__What to produce__.
Convert the lines below into a JSON list of strings, with one string per line and no blank lines. Leave the pictures out.

--------------------------------------------------

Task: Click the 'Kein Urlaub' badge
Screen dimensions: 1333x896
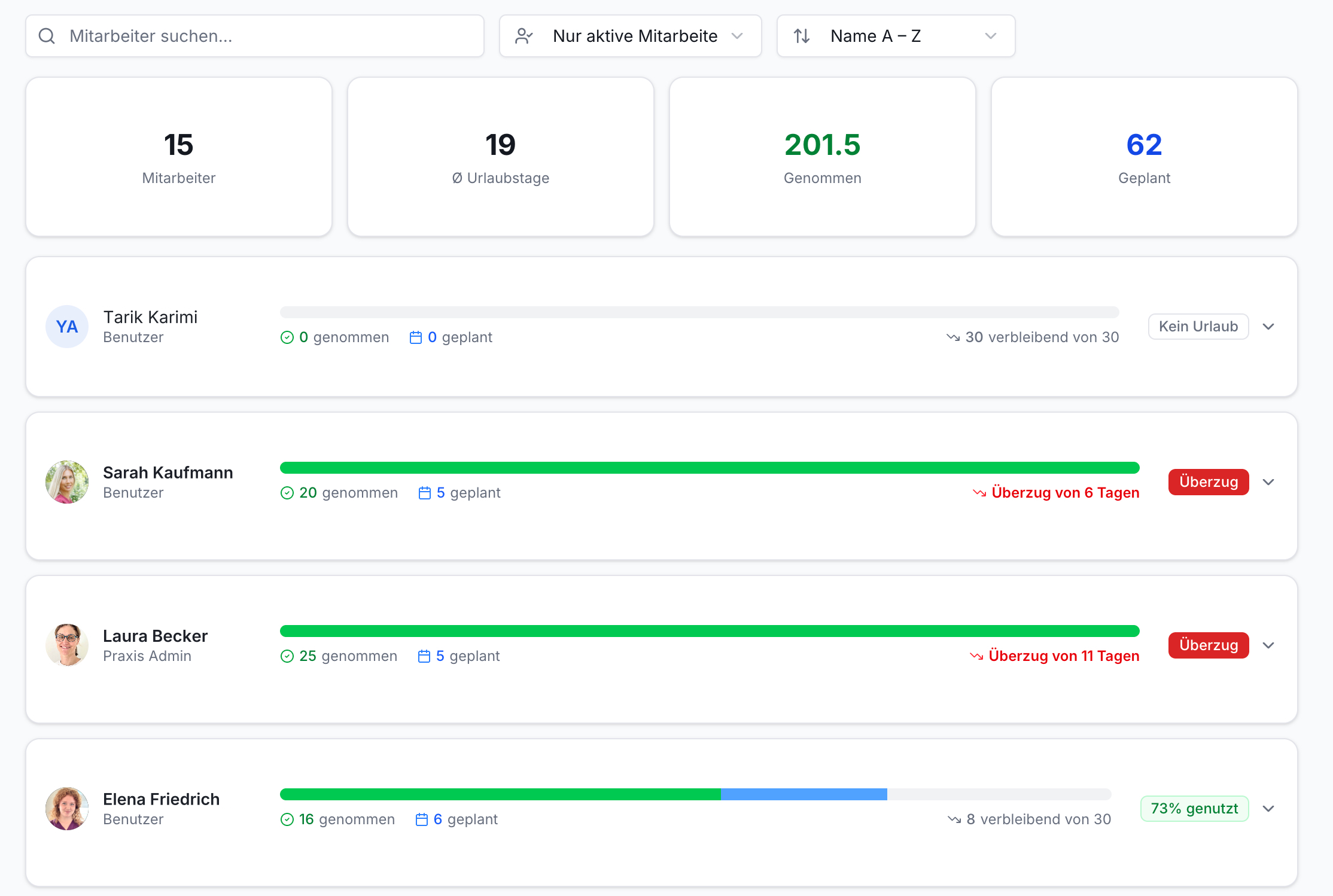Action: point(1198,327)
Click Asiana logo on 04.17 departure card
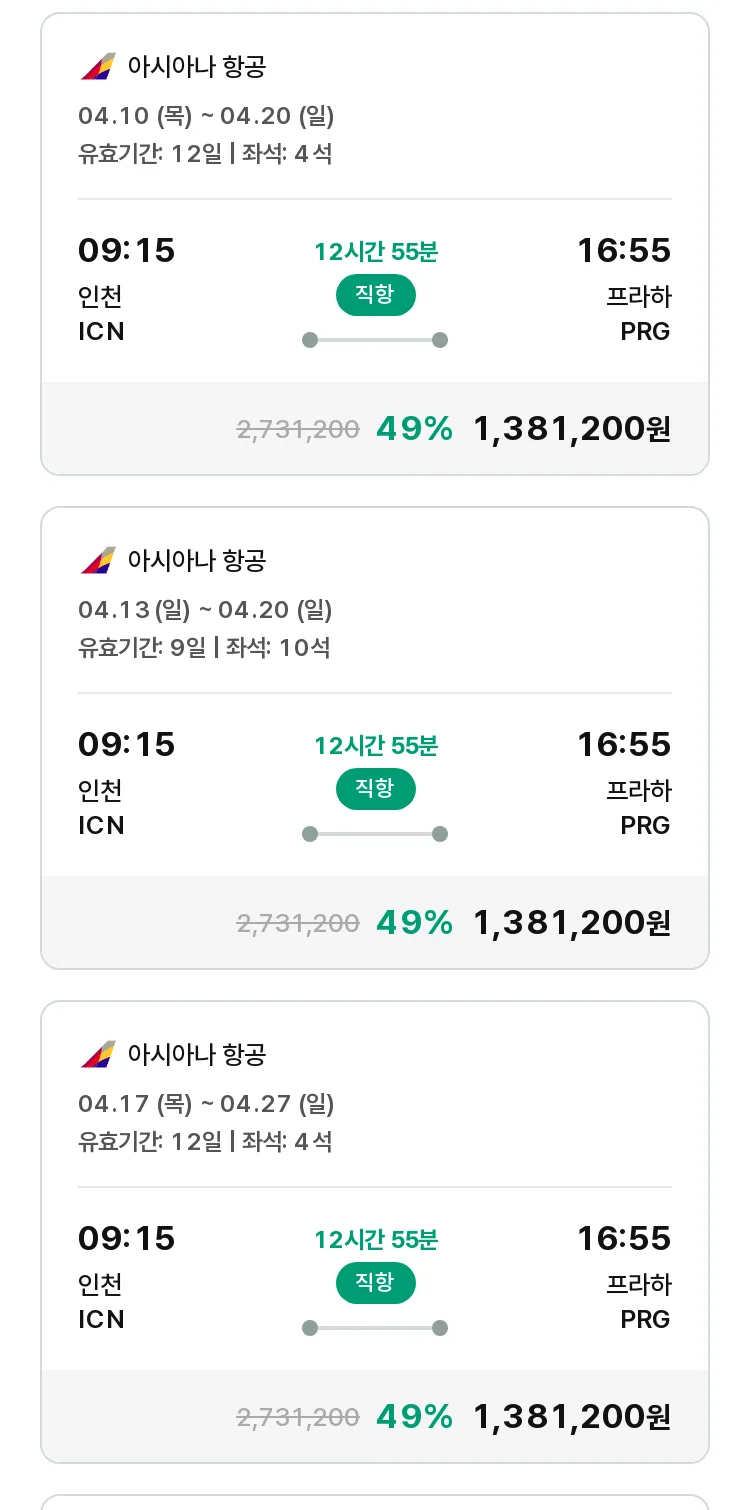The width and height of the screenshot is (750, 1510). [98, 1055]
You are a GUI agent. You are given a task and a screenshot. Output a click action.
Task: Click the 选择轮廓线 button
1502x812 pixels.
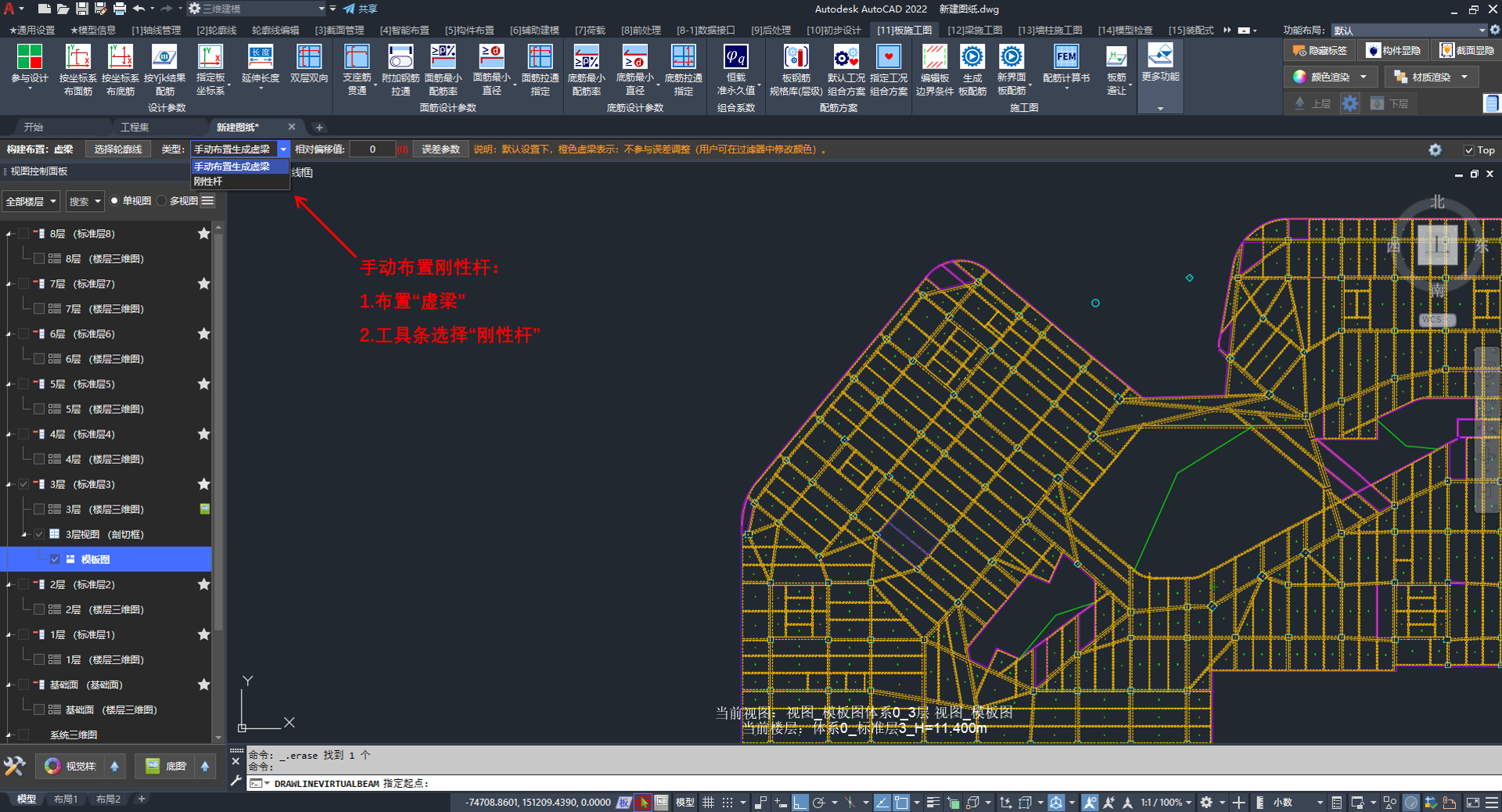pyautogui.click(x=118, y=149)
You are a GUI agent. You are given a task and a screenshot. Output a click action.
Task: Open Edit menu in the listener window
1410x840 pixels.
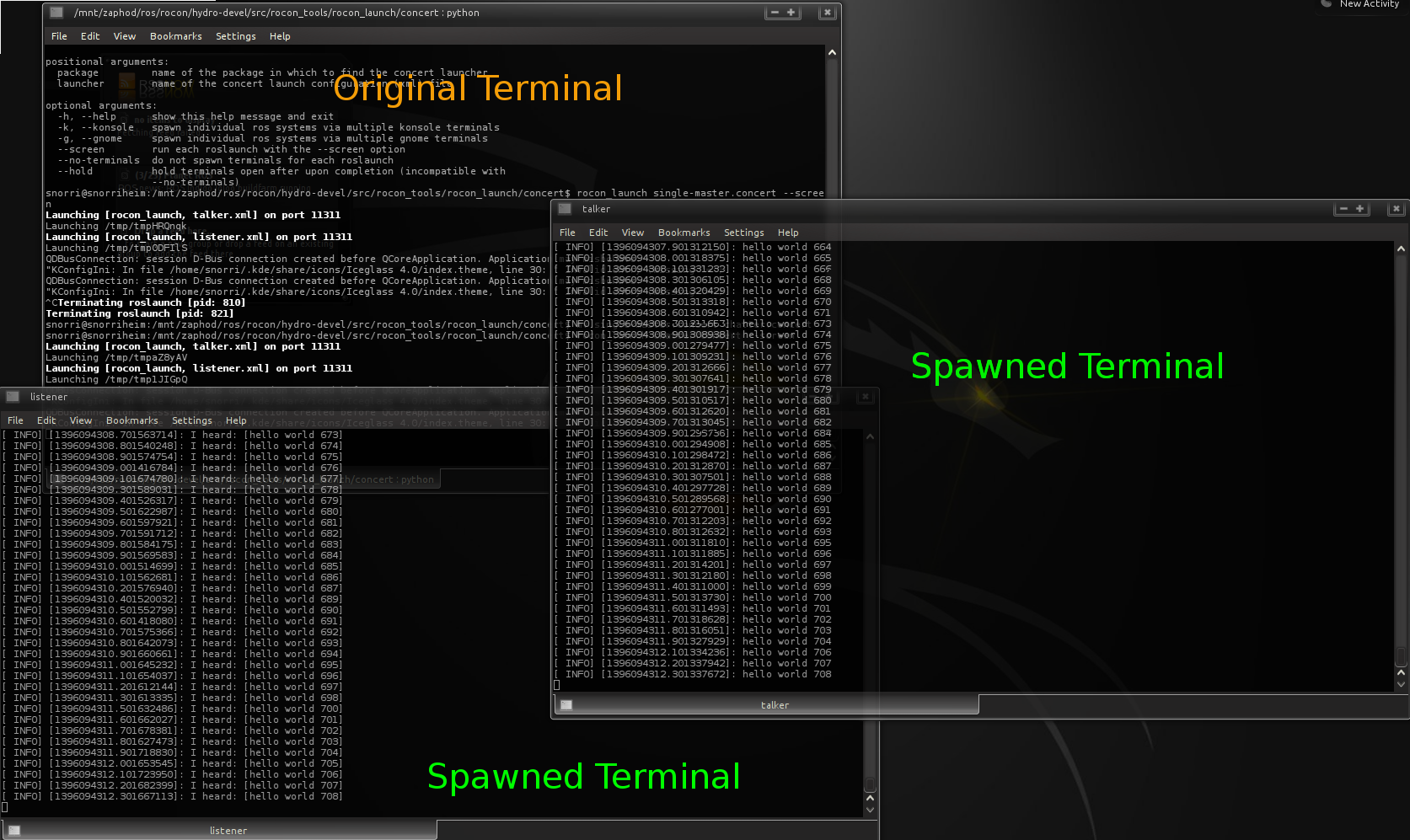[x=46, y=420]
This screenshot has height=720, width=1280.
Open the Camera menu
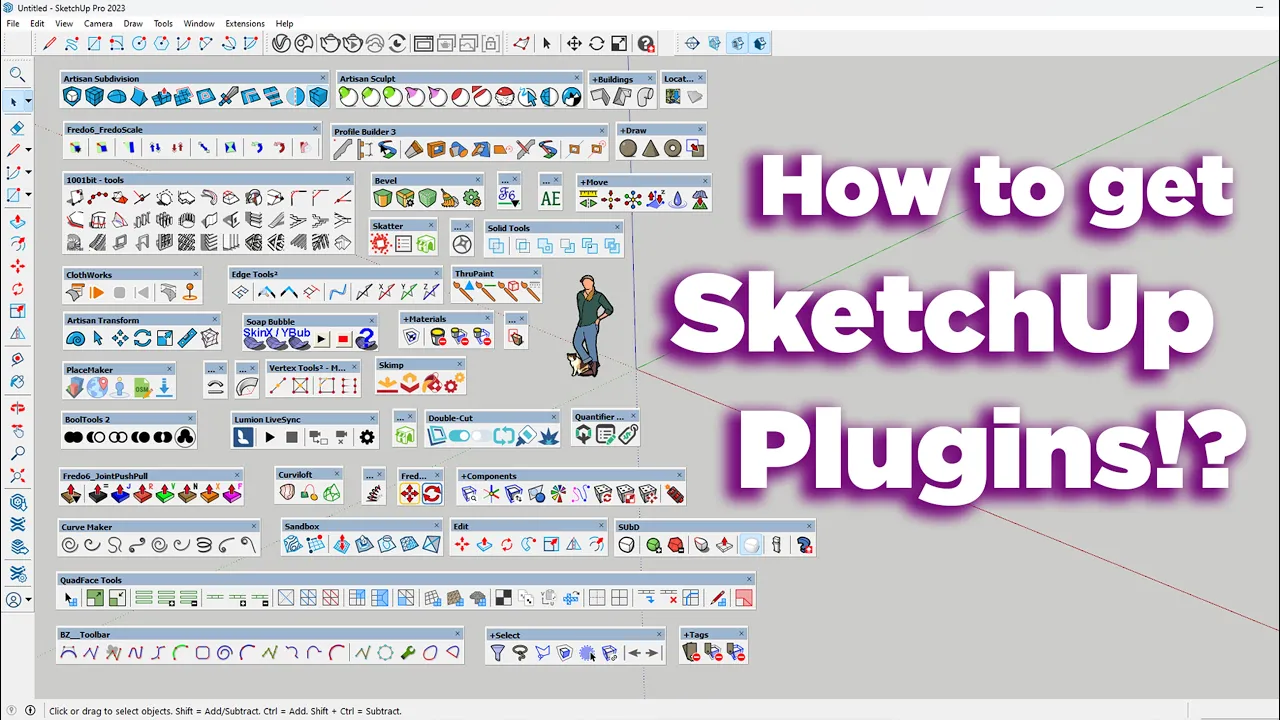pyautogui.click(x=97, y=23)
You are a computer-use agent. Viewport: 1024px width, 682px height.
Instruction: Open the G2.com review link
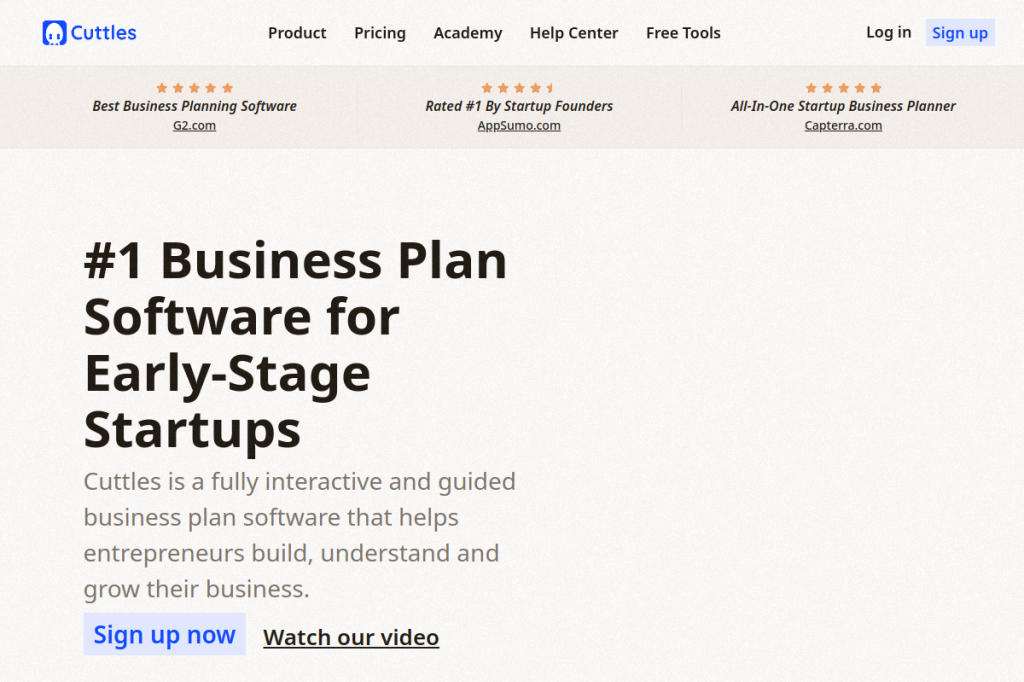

--------------------------------------------------

__Exercise output__.
[
  "Task: Click the 'Kein Urlaub' badge",
  "Screen dimensions: 1333x896",
  "Action: point(1198,327)",
  "Click Asiana logo on 04.17 departure card",
  "The width and height of the screenshot is (750, 1510). [98, 1055]",
  "You are a GUI agent. You are given a task and a screenshot. Output a click action.",
  "Task: Click the 选择轮廓线 button",
  "1502x812 pixels.",
  "pyautogui.click(x=118, y=149)",
  "You are a GUI agent. You are given a task and a screenshot. Output a click action.",
  "Task: Open Edit menu in the listener window",
  "1410x840 pixels.",
  "[x=46, y=420]",
  "This screenshot has height=720, width=1280.",
  "Open the Camera menu",
  "pyautogui.click(x=97, y=23)",
  "You are a computer-use agent. Viewport: 1024px width, 682px height.",
  "Instruction: Open the G2.com review link"
]